◆ WHAT YOU SHOULD DO ◆
Your answer must be a word-for-word copy of the listing, with all pictures excluded.

Content starts

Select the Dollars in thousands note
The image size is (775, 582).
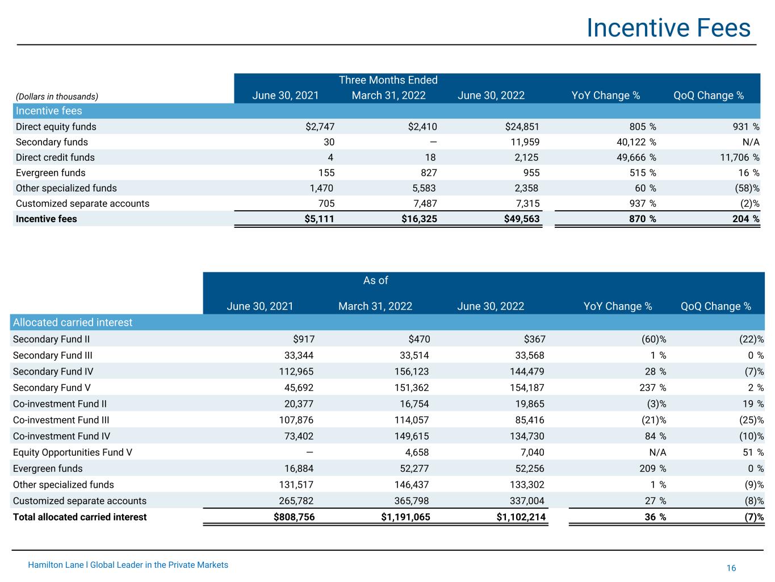(x=57, y=97)
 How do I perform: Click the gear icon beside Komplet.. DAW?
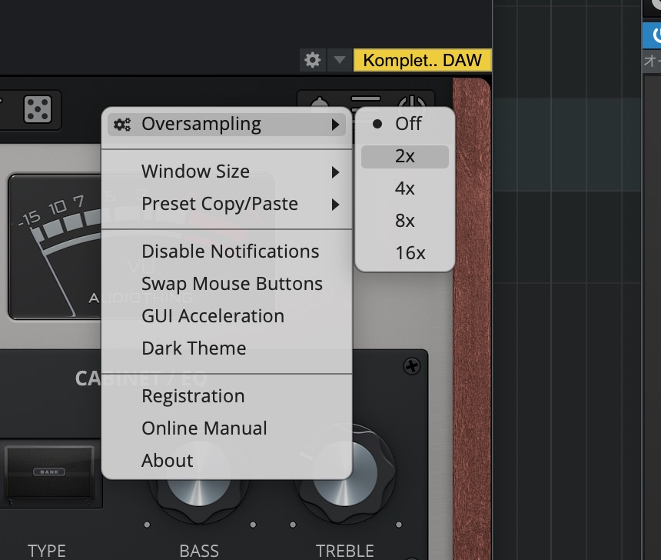point(312,60)
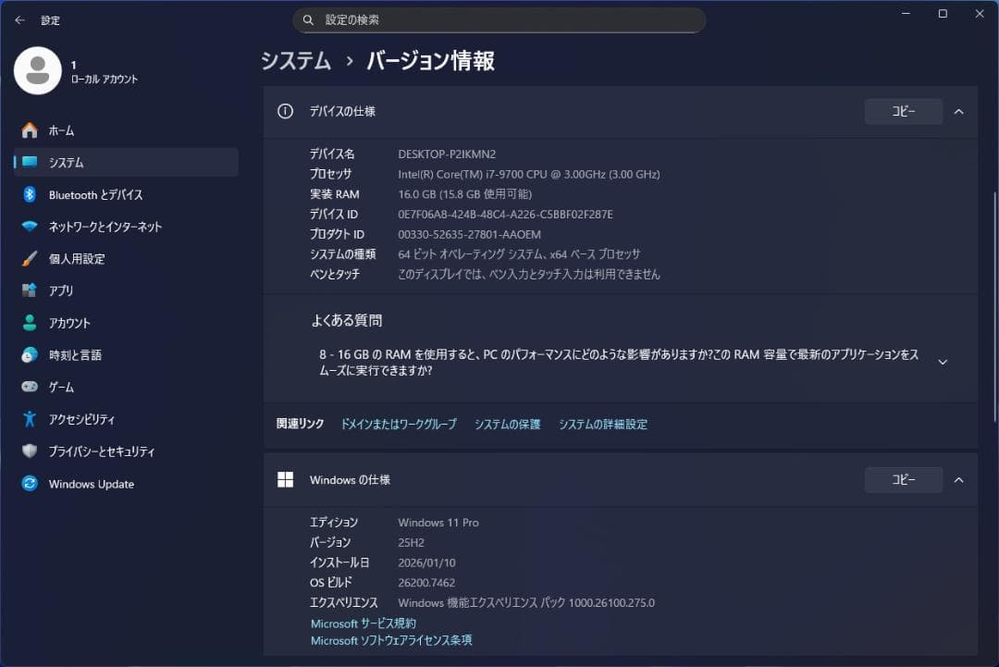999x667 pixels.
Task: Click the 設定の検索 search field
Action: click(500, 19)
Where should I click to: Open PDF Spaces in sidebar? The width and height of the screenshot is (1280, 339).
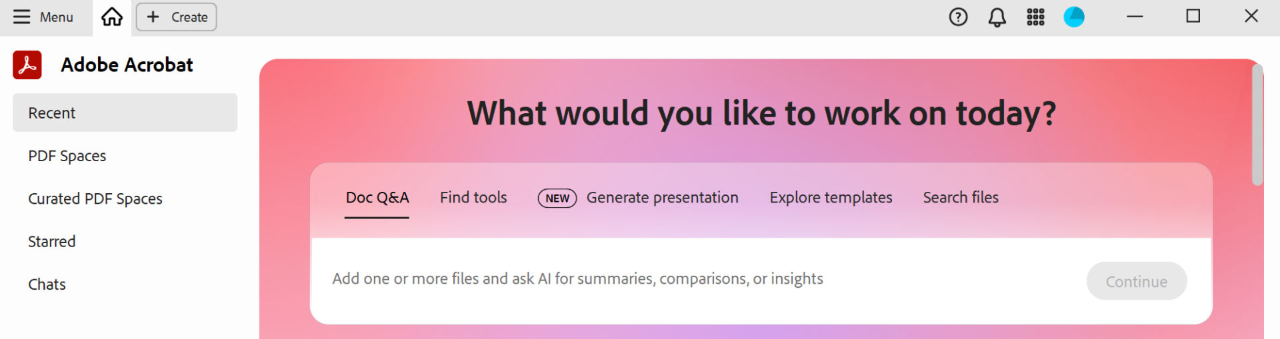pyautogui.click(x=67, y=156)
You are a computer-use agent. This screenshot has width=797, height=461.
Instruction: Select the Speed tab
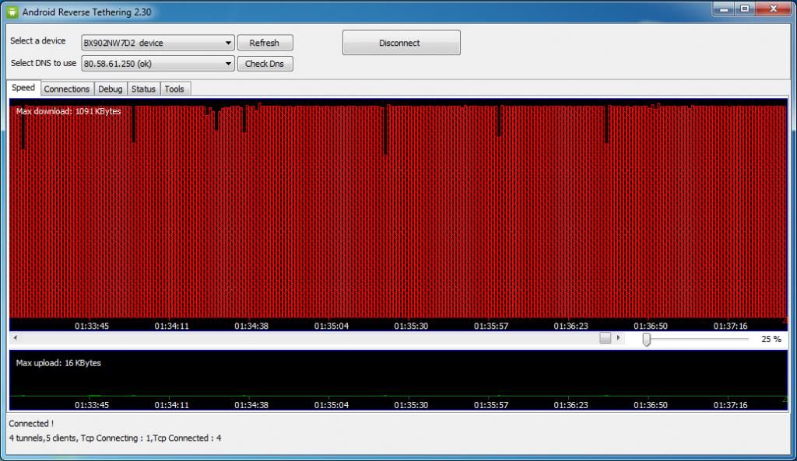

Content ends

◆ RESPONSE ◆
Select the Dollars in thousands note
The image size is (775, 582).
(x=57, y=97)
 How do I perform: Click the gear icon beside Komplet.. DAW?
point(312,60)
999x667 pixels.
Task: Click the 設定の検索 search field
Action: click(500, 19)
Where should I click to: Open PDF Spaces in sidebar? The width and height of the screenshot is (1280, 339).
pyautogui.click(x=67, y=156)
You are a computer-use agent. This screenshot has width=797, height=461.
Instruction: Select the Speed tab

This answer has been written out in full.